**Exercise**
In the records below, take the line with "Given: Click info icon beside 23.94% with GFI" and all lines after it, and copy them exactly, pictures excluded.
===
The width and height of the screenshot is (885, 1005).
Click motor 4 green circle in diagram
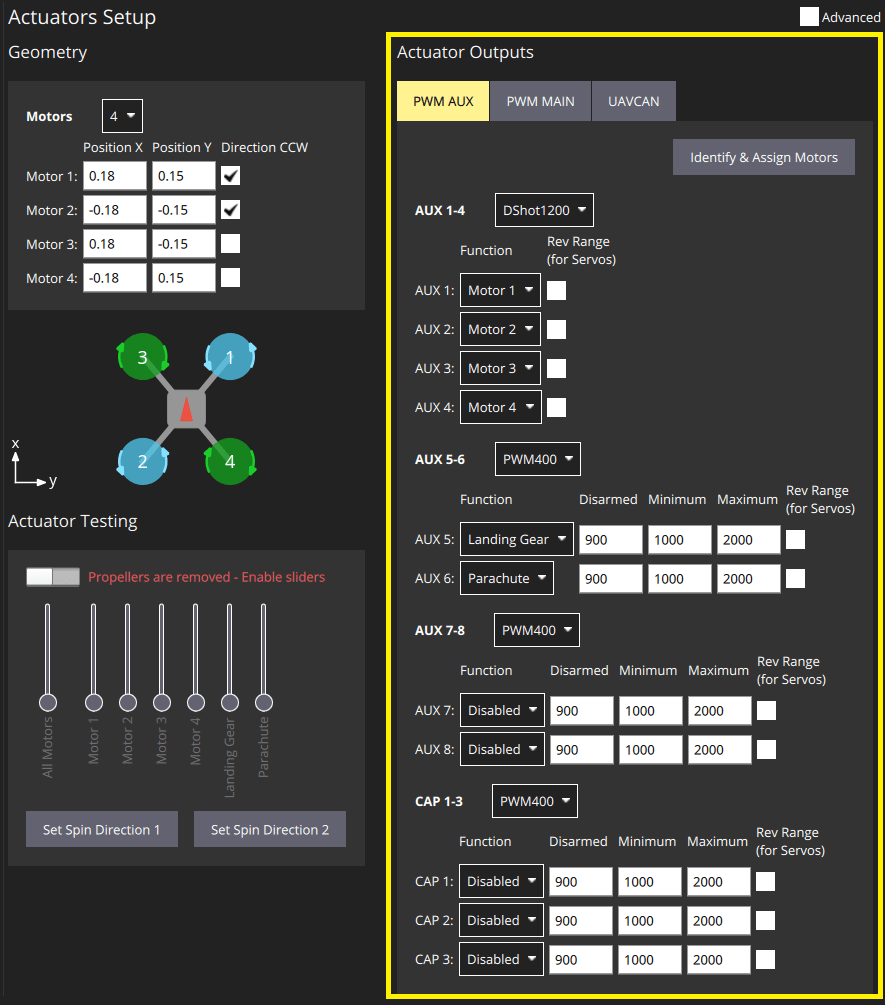[x=230, y=461]
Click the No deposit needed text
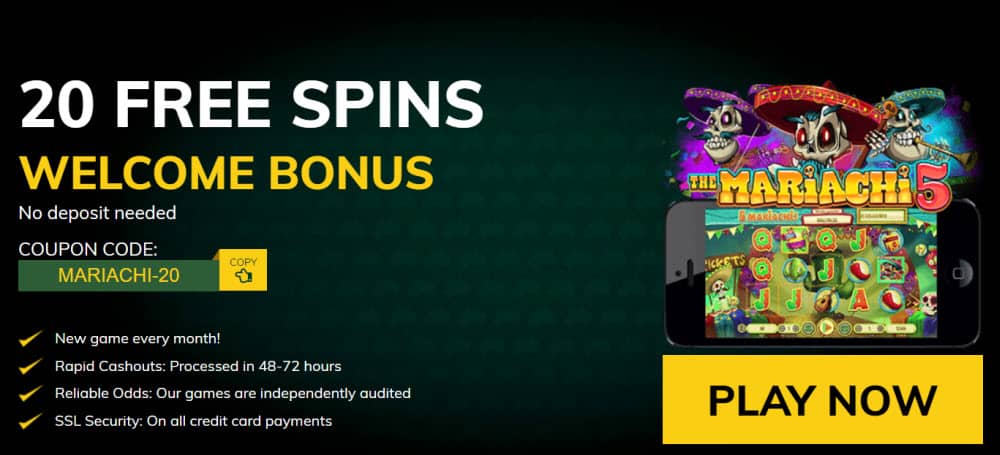 point(98,213)
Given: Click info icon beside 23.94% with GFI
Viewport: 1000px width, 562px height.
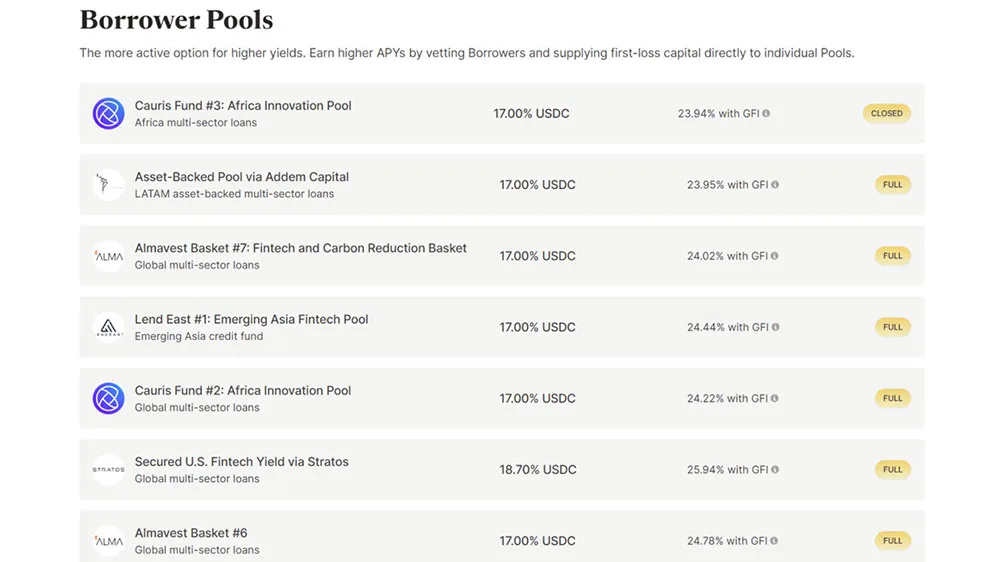Looking at the screenshot, I should [766, 114].
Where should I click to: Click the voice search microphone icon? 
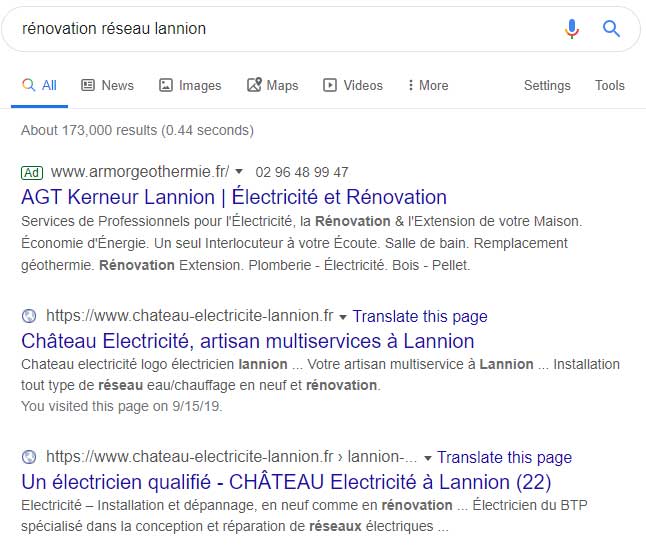(x=572, y=29)
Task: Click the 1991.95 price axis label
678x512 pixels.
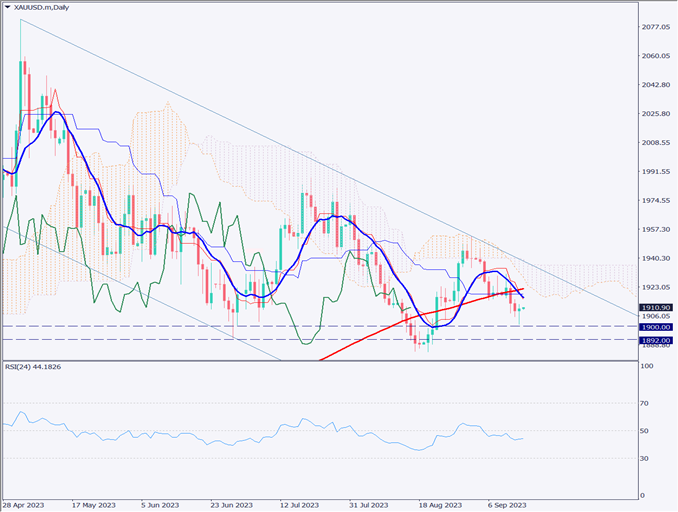Action: pos(656,172)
===
**Response to this exercise**
Given: Click info icon beside 23.94% with GFI
Viewport: 1000px width, 562px height.
Looking at the screenshot, I should [766, 114].
Where should I click to: Click the voice search microphone icon? 
(x=572, y=29)
Task: Click the 1991.95 price axis label
678x512 pixels.
Action: pos(656,172)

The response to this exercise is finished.